For warfighters operating in power-constrained environments, these oversights can challenge their ability to adapt their AI tools on the edge (i.e., near where they use the tool and collect data), which can compromise their ability to achieve their missions.

For example, the Department of Defense would benefit from new solutions for power-constrained edge computing, where the total power for an unmanned aerial system (UAS) mission must be shared across all vital functions. In the UAS application, a slight predicted degradation in performance may be acceptable in exchange for increased range to complete a mission.

Mapping Machine Learning to Physics (ML2P) aims to increase the military’s ability to adapt ML on the battlefield by providing energy-aware ML and enabling the strategic use of limited power resources.

The program will map ML efficiency to physics by using precise (forensic) granular measurements in joules (J), which ensures metrics are directly comparable across hardware architectures from analog to photonic computing. ML2P will construct energy-aware ML optimized for power (J) and performance for a given task (e.g., clustering, classification) and candidate hardware for the life cycle of the model by exploring two prerequisite areas:

Develop objective functions that are optimal, feasible, and provide the desired trade-off for power and performance for a diversity of objective functions and a given application (e.g., data, task, and hardware), enabling energy-aware ML construction.
Discover the power-performance interactions between local optimizations via capturing the energy semantics of ML and enabling optimization of the non-convex, energy-aware ML problem. Simply put, the program will first document how local optimizations interact, then optimize for a given point in the model’s life cycle to illuminate the optimal energy-aware ML solution.

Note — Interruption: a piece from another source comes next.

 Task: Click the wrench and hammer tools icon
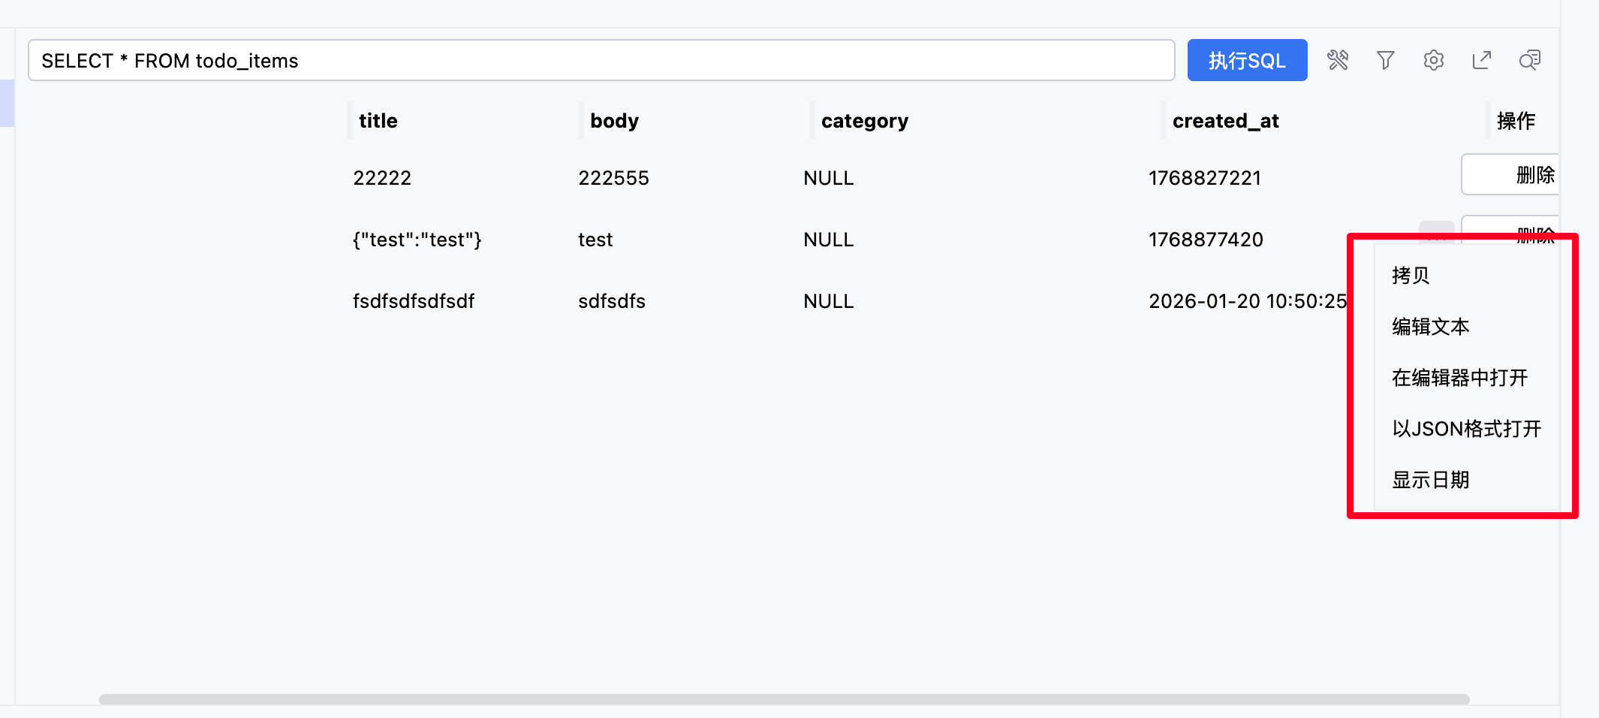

We’ll ask ML2P performers to look at a wide range of modeling, including generative, classification, clustering, etc., to maximize their utility in the future.

Additionally, ML2P will enable academia to continue open-source research and the defense industrial base to transition ML2P into specific edge applications.

Q&As

Updated Oct. 14, 2025

Scope and Alignment with Program Objective

Q: How would you react to an abstract that does not address the full scope of the call, but focuses on what could be a component in a larger project?
A: In accordance with Attachment A1, proposers should include all information in the template to constitute a fully conforming abstract submission. Abstracts that fail to address the content requirements of Attachment A1 may be found less favorable (weaknesses, significant weaknesses) during the evaluation process described in 6.3 of the solicitation.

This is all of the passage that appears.